Note that the above embodiment is one embodiment of the present invention, and various modifications are possible.

For example, a temperature detector that is intended to receive substantial sunlight may be installed at multiple locations, including on the instrument panel 10, and the detected data indicating the highest temperature or the average value of these detected data may be obtained. The adjusted amount of the temperature means may be corrected by determining the corrected upper temperature, and determining the difference between the corrected upper temperature and the representative temperature in the vehicle interior. In this case, it goes without saying that only the detection data of the temperature sensor installed on the instrument panel 10 is saved while the defroster outlet is open.

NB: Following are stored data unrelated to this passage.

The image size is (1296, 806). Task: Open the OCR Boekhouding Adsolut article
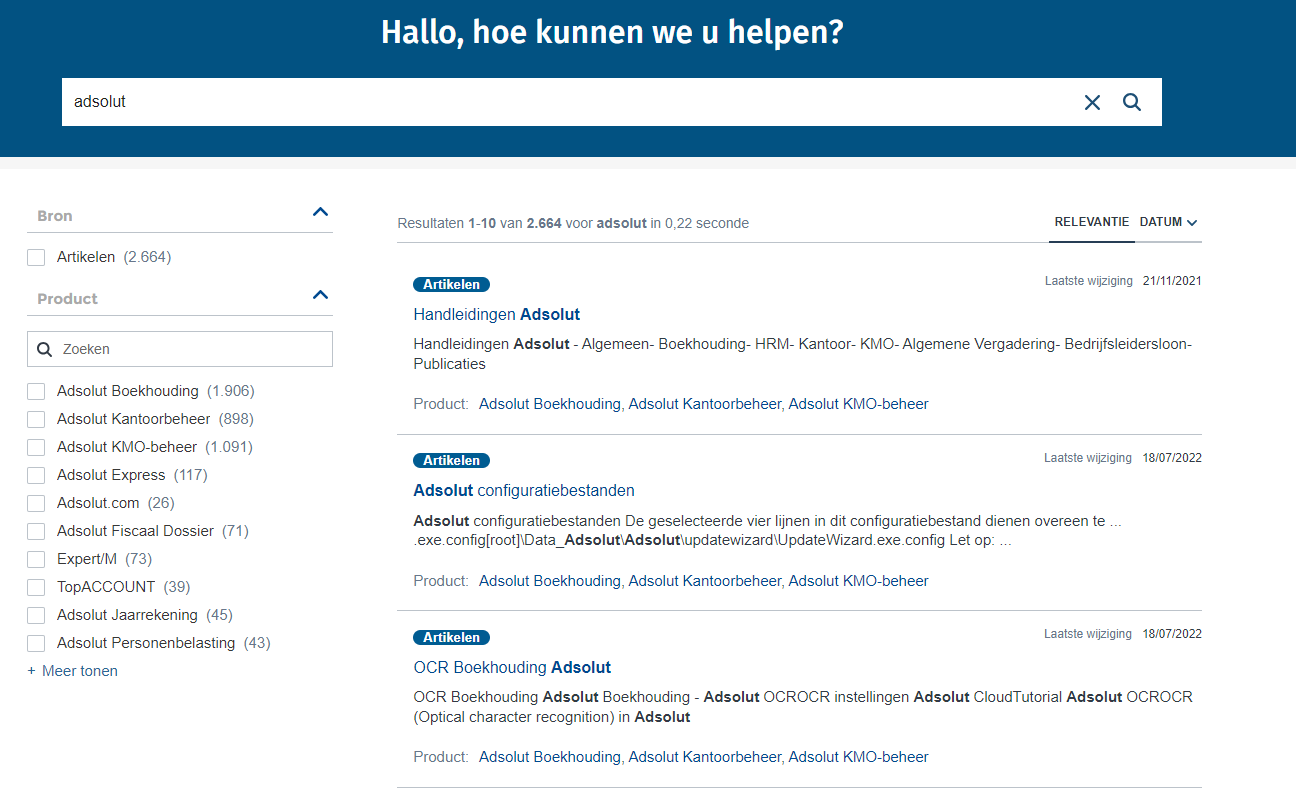pyautogui.click(x=512, y=667)
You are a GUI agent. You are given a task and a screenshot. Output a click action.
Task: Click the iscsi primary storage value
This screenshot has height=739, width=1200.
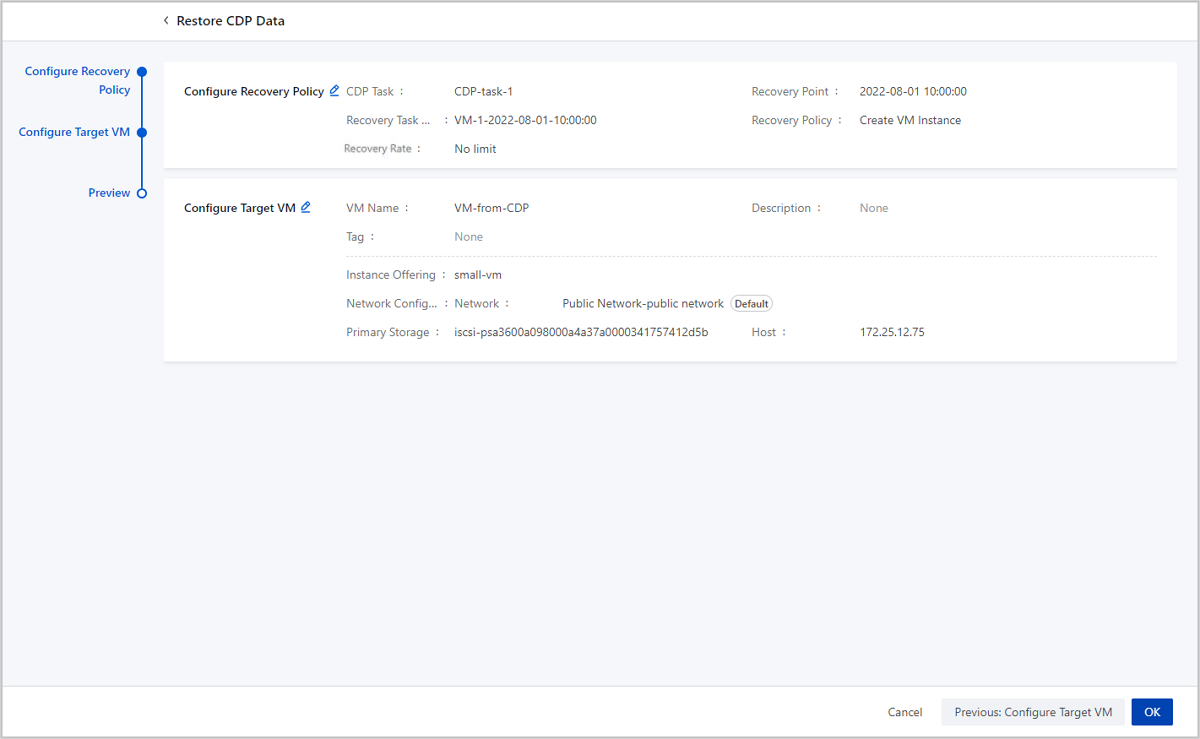(x=581, y=332)
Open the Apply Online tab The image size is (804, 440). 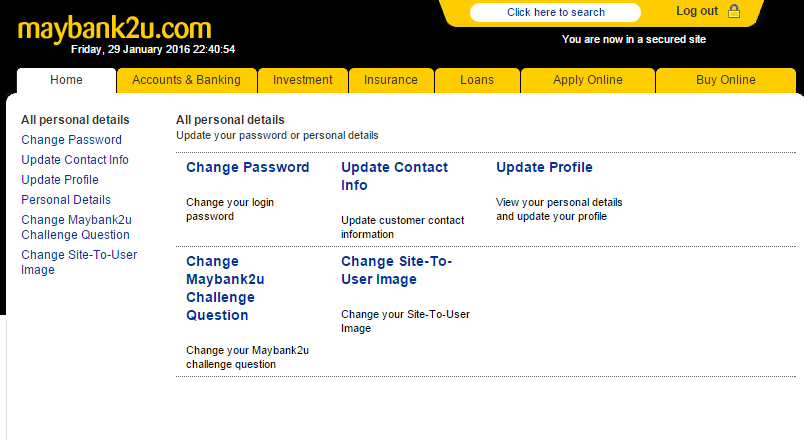click(586, 80)
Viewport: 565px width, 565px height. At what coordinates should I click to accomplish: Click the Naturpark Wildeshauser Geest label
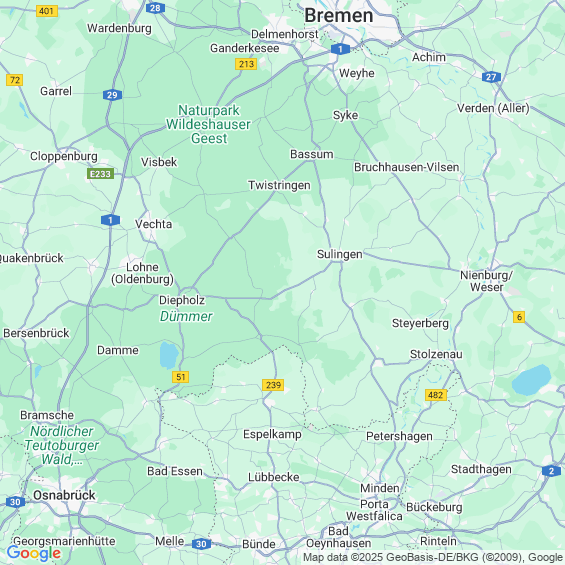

Further, the calculation procedure in the process of determining the correction amount X may be changed as necessary.

Further, the effect (gain) of the correction amount X on temperature control may be changed depending on the air conditioning state, for example, heater mode or cooler mode. For example, the constant Ko may be changed depending on the mode.

In addition, in a device in which the opening and closing of the damper 9 is switched by an electric drive means and the command switch for switching is an electric switch, the detection switch 2
This command switch may take on the role of 6. Furthermore, a circuit means for delaying the on/off signal of the switch 26 and inputting it to the computer 29 may be added. This means that the defroster outlet 16
Once opened and then closed by the damper 9, it serves to mask the temperature in the vicinity of the top surface of the instrument panel 10 from being at an unfavorable value for some time.

As explained above, the present invention accurately detects the thermal magnitude of solar radiation without being affected by the temperature inside or outside the vehicle.
This has the excellent effect of being able to adjust the temperature inside the vehicle so that it is not affected by solar radiation.

[Brief explanation of the drawing]

FIG. 1 is a schematic block diagram showing an embodiment of the apparatus of the present invention, FIG. 2 is a block diagram showing the structure of the electrical control device 20 in FIG. 1, and FIG. It is a flow chart showing a calculation processing procedure. 3...Ventilation duct, 4...Blower, 5,6...
Heat exchanger, 7, 19... Air mix damper and regulator forming adjustment means, 10... Instrument panel, 12...
Upper air outlet, 14... lower air outlet, 17... front window glass, 20... electrical control device serving as control means, 21... first temperature detector, 22... second temperature detector, 23...Third temperature detector.

Claims (1)

[Scope of Claims] 1. An automobile that is equipped with an air outlet to the vehicle interior on the downstream side of a ventilation duct in which a blower and a heat exchanger are arranged, and further equipped with an adjusting means for adjusting the amount of heat exchanged by the heat exchanger. In the air conditioner for a car, the first temperature detector is placed in a position that substantially receives the solar rays transmitted through the passenger compartment window, and the second temperature detector is installed in a position in the passenger compartment that does not substantially receive the solar rays. The detected temperature data of the temperature detector, a third temperature detector installed outside the vehicle interior, and the first temperature detector are corrected by the detected temperature data of the third temperature detector 6, and the corrected temperature data is An air conditioner for an automobile, comprising: a control means for correcting an adjustment amount of the adjustment means according to a difference between temperature data and temperature data detected by the second temperature detector.